### Job item a
Set down everything in the author profile below from "We moved back" down to "is never dull.", unchanged.

[Source text Boundary: Start]

Sunday, December 23, 2012

Meet Mystery Author Karen Hall

 Karen Hall
Mystery & Women's Fiction

     Single again, I went back to school in Rapid City at the School of Mines. I lived alone for a long time, and when I started talking back to Tom Brokaw when he said, “Goodnight” at the end of the TV news (“See you, Tom. Have a good weekend”), I realized it was time to get back out there again. The next fall I met Jeff in beginning physics class, and he eventually became my third husband. This one took. He is the third, but he’s also my final husband. In 1991, Jeff graduated in mechanical engineering and I graduated in chemical engineering and chemistry, and we moved to Minneapolis/St. Paul. I worked as an environmental engineer in the state’s largest oil refinery for eight years, then started a consulting company with another woman engineer. I wrote the first draft of my novel, Unreasonable Risk, during that time by getting up at 5:30 every morning and writing foran hour before work.
     We moved back to Rapid City in 2002, and in addition to writing, since then I’ve been involved in lots of community organizations: politics, community chorus, the photographic society, the Black Hills Writers Group, church choir, and several others. This past year I worked with many others to pass a groundwater protection ordinance governing septic system installation and inspection, and have since been appointed to the county Planning Commission. Life is never dull.

[Source text Boundary: End]
[Source data Boundary: Start]

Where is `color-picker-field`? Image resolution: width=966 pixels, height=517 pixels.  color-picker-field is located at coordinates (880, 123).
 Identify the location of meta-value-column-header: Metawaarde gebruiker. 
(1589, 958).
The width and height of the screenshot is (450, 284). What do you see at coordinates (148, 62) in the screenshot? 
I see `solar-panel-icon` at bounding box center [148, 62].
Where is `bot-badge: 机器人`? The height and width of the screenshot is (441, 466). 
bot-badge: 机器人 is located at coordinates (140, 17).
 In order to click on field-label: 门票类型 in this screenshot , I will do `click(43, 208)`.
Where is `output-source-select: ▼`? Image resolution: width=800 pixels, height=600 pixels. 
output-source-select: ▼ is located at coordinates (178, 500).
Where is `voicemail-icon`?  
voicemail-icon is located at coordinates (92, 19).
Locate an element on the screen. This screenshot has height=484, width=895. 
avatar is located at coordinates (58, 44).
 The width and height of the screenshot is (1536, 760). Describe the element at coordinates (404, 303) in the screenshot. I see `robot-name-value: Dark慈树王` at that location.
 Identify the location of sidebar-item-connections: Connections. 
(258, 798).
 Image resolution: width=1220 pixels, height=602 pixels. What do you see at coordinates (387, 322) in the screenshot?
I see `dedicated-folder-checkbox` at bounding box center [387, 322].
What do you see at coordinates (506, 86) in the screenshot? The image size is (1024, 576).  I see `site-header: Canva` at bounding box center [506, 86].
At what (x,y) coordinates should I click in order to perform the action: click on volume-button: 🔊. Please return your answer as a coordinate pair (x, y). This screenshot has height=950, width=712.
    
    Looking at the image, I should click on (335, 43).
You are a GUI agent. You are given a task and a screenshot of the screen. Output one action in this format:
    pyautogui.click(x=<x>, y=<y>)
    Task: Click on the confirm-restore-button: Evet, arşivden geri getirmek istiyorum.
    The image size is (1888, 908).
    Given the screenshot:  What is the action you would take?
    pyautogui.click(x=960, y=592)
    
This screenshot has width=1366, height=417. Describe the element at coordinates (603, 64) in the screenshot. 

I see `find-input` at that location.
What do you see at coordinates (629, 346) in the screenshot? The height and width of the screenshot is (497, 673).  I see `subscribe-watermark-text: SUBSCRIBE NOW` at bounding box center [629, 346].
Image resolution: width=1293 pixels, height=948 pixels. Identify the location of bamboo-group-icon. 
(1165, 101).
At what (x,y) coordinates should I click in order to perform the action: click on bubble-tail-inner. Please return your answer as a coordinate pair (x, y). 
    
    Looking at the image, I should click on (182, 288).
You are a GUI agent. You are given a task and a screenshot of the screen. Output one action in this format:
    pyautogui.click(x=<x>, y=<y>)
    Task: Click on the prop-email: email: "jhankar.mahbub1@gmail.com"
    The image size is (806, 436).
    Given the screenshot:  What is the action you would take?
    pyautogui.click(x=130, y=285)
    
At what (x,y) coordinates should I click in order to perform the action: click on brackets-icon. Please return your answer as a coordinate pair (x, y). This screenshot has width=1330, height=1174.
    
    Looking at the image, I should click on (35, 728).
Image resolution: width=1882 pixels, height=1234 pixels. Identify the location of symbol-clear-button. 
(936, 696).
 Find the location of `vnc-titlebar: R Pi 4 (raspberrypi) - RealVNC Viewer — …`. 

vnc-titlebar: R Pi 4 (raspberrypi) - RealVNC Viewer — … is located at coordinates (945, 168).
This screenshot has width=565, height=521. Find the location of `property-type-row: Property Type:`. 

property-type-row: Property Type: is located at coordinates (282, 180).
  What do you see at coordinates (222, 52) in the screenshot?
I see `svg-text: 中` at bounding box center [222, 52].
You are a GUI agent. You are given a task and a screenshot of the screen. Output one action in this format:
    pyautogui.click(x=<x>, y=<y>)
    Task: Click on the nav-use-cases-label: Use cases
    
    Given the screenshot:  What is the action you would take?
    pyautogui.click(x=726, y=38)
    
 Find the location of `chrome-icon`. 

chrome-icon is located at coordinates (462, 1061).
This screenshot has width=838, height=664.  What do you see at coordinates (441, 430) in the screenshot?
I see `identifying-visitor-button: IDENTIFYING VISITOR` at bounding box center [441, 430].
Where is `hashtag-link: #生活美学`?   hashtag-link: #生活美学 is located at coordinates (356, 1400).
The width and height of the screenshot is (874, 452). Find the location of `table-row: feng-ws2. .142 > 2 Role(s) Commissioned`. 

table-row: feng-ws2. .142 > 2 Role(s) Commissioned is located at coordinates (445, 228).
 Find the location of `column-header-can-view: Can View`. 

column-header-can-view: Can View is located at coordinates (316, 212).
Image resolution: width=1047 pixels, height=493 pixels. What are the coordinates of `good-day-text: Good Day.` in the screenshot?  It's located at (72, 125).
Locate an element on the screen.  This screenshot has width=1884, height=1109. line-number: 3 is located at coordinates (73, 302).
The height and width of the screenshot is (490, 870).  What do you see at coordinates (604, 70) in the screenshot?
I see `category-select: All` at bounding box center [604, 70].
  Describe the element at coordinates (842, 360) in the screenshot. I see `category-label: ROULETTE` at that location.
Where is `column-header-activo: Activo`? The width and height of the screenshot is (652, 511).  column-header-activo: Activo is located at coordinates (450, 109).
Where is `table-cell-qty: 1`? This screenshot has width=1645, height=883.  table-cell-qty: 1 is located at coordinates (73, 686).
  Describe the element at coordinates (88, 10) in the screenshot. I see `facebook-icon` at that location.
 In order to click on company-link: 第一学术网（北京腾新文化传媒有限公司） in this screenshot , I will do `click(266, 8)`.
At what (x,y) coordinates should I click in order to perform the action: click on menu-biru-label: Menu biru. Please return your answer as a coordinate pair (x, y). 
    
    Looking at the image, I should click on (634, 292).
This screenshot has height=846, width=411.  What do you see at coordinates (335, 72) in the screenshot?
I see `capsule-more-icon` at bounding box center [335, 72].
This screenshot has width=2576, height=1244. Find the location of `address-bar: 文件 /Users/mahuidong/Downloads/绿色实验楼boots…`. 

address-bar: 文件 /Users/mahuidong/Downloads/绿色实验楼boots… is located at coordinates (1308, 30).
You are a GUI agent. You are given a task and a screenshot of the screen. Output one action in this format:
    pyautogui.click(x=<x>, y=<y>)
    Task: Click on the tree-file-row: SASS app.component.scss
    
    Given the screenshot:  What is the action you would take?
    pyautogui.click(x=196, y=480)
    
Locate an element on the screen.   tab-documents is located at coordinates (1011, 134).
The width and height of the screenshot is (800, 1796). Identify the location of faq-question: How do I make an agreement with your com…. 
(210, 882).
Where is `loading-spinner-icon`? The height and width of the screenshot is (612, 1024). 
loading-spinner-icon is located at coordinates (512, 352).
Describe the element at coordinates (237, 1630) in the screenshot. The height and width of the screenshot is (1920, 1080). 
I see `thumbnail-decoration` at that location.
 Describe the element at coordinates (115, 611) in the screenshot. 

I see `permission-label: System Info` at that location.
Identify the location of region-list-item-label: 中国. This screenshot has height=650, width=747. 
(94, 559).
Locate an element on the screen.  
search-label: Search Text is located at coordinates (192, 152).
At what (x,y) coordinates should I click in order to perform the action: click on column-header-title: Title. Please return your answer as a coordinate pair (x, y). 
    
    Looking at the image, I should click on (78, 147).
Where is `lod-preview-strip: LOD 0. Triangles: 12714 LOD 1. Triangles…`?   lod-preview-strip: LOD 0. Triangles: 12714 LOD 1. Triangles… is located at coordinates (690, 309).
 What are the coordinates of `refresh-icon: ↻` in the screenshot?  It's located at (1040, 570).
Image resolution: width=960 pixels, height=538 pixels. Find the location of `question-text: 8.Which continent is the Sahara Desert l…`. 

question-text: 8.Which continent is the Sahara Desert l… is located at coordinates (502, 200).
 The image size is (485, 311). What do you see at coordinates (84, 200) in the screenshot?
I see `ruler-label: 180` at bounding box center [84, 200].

[Source data Boundary: End]

### Job item b
Output everything in the records above from the line containing "coordinates (690, 309)." down to the line containing "at (1040, 570)." as a JSON list of strings, one string per line, omitting blank lines.

### Expected answer a
We moved back to Rapid City in 2002, and in addition to writing, since then I’ve been involved in lots of community organizations: politics, community chorus, the photographic society, the Black Hills Writers Group, church choir, and several others. This past year I worked with many others to pass a groundwater protection ordinance governing septic system installation and inspection, and have since been appointed to the county Planning Commission. Life is never dull.

### Expected answer b
[
  "Where is `lod-preview-strip: LOD 0. Triangles: 12714 LOD 1. Triangles…`?   lod-preview-strip: LOD 0. Triangles: 12714 LOD 1. Triangles… is located at coordinates (690, 309).",
  " What are the coordinates of `refresh-icon: ↻` in the screenshot?  It's located at (1040, 570)."
]